À Bukavu, ce n’est plus la presse qui éclaire les consciences, mais la peur qui règne en maître. L’assassinat de Fiston Wilondja n’est pas un simple fait divers, mais un acte ignoble, programmé par ceux qui ont transformé l’Est congolais en laboratoire de la terreur. L’AFC/M23, marionnette du Rwanda, a franchi une nouvelle étape dans la barbarie : après avoir pris les terres, il veut conquérir les esprits. Pour y parvenir, il impose la propagande, enrôle de force, écrase toute voix dissidente.
Cet assassinat n’a rien d’accidentel. Il est l’aboutissement d’une stratégie : bâillonner la presse, contrôler la vérité, imposer un récit unique par la violence. Fiston Wilondja a été kidnappé par une machine de guerre qui ne tolère ni l’ombre d’un doute, ni le souffle d’une critique. Sa mort révèle la logique implacable d’un groupe qui a troqué l’argument pour la balle, l’idée pour la baïonnette.
Ce qui se passe à Bukavu est une insulte à la liberté, un outrage à la dignité humaine.
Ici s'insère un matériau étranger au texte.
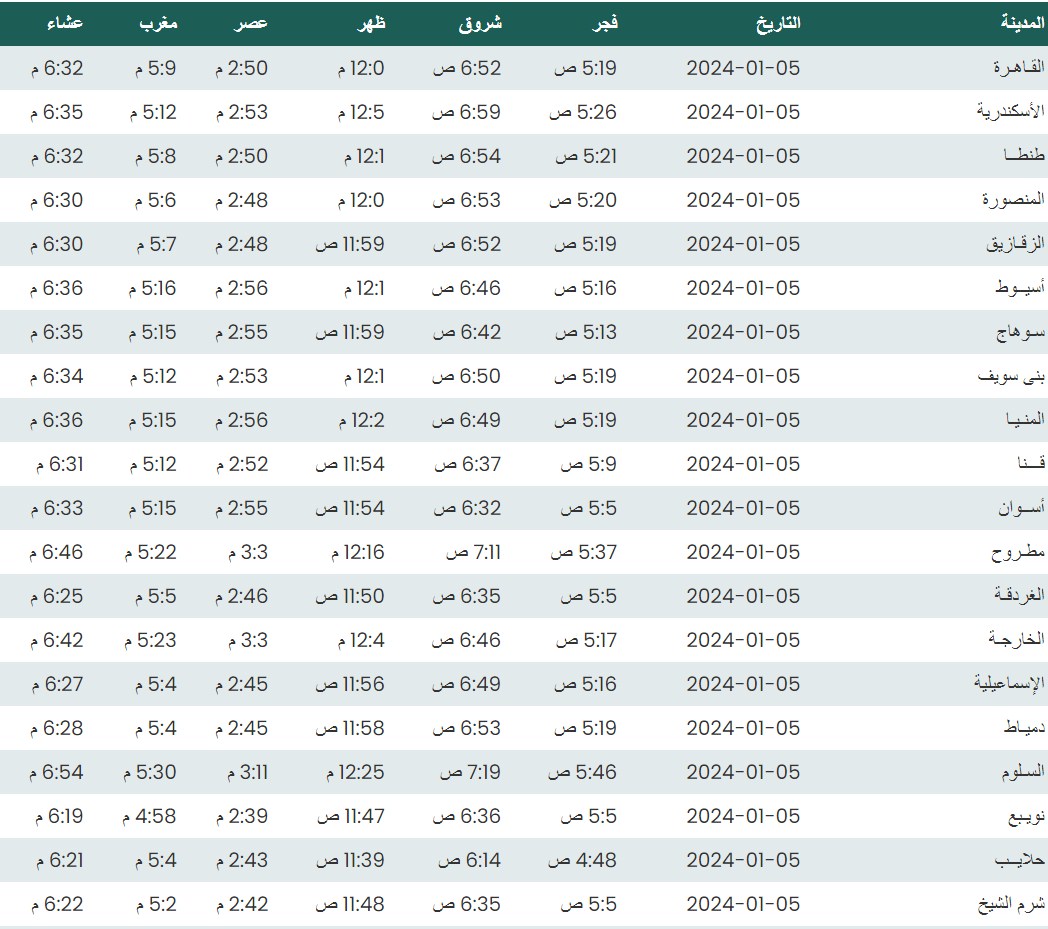Click the التاريخ column header

click(x=778, y=22)
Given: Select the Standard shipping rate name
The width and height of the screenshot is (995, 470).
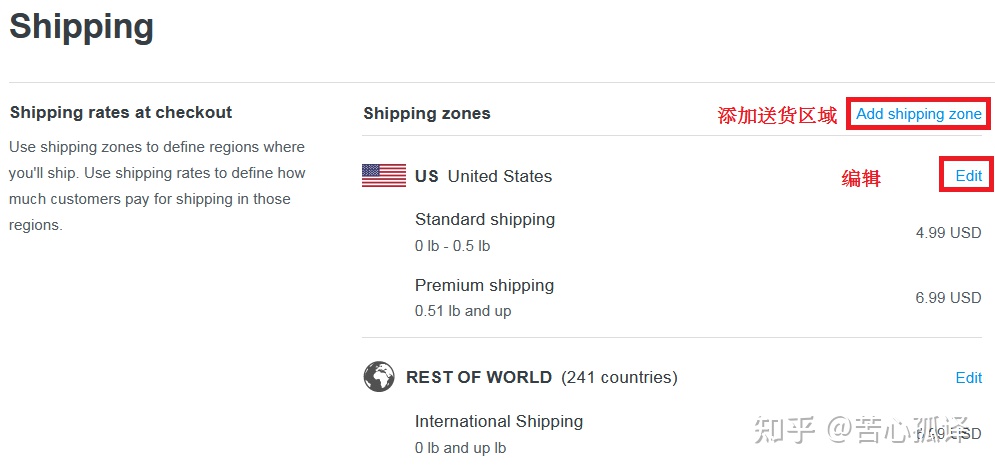Looking at the screenshot, I should [485, 219].
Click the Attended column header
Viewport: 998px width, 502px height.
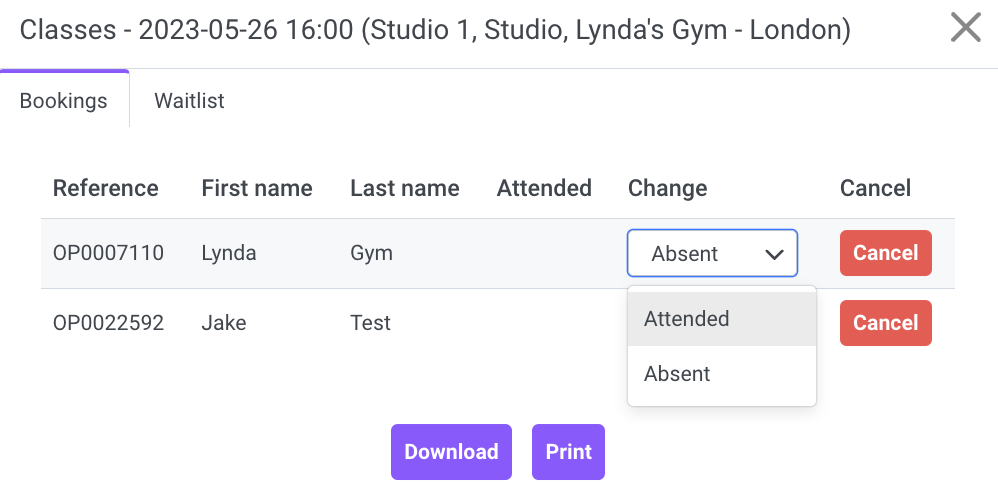click(x=544, y=188)
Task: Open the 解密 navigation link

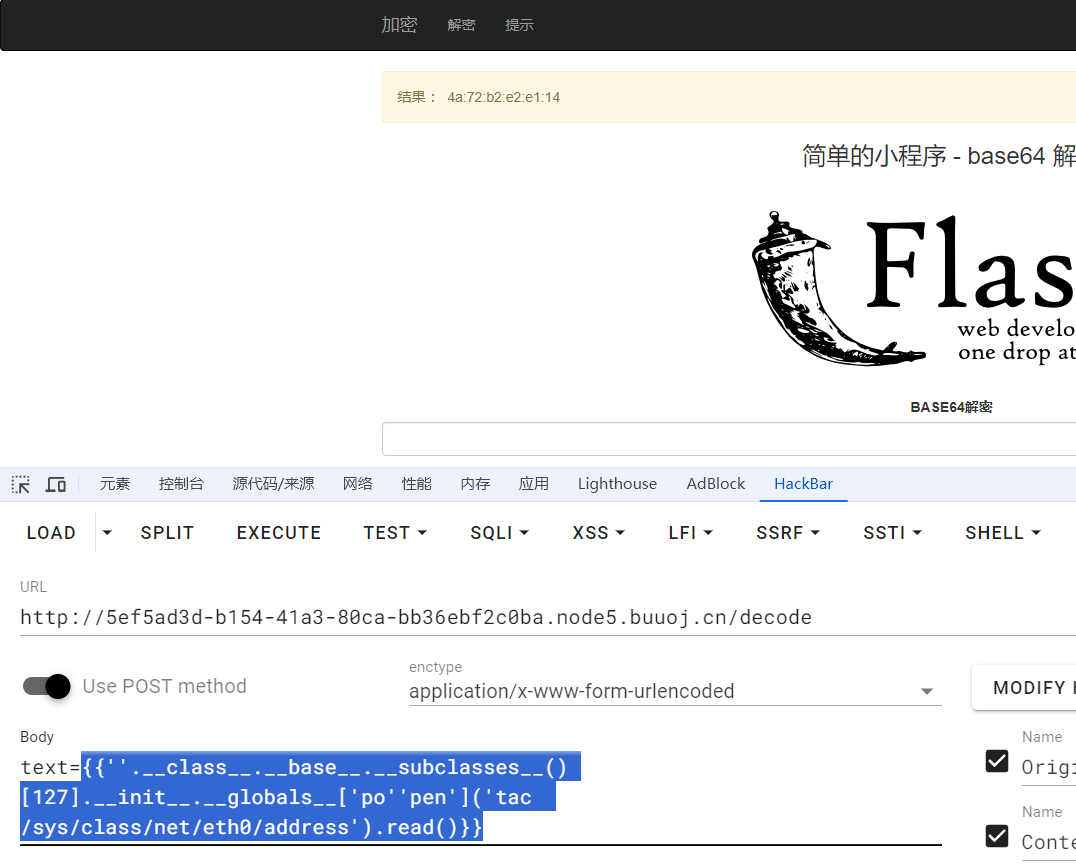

Derrière les discours trompeurs, l’AFC/M23 n’est rien d’autre qu’un groupe armé qui piétine les droits les plus élémentaires. Il coupe Internet, surveille les radios, infiltre les rédactions, transforme des journalistes en otages idéologiques. Et quand l’embrigadement échoue, il recourt au meurtre.
La responsabilité de Kigali ne fait plus mystère. Le Rwanda alimente cette guerre sale avec cynisme, pendant que certaines puissances ferment les yeux, complices par leur silence. Quelle infamie que ce mutisme international face à un crime aussi abject ! Chaque jour qui passe sans sanction est une bénédiction donnée aux bourreaux pour continuer leur œuvre macabre.
Combien d’autres Wilondja faudra-t-il sacrifier avant qu’on appelle ce drame par son nom : un génocide de la vérité, orchestré par des criminels qui rêvent de régner par la terreur ? L’Est de la RDC est en train de mourir sous les coups conjugués de la barbarie et de l’indifférence. Et si nous nous taisons, nous serons coupables à notre tour.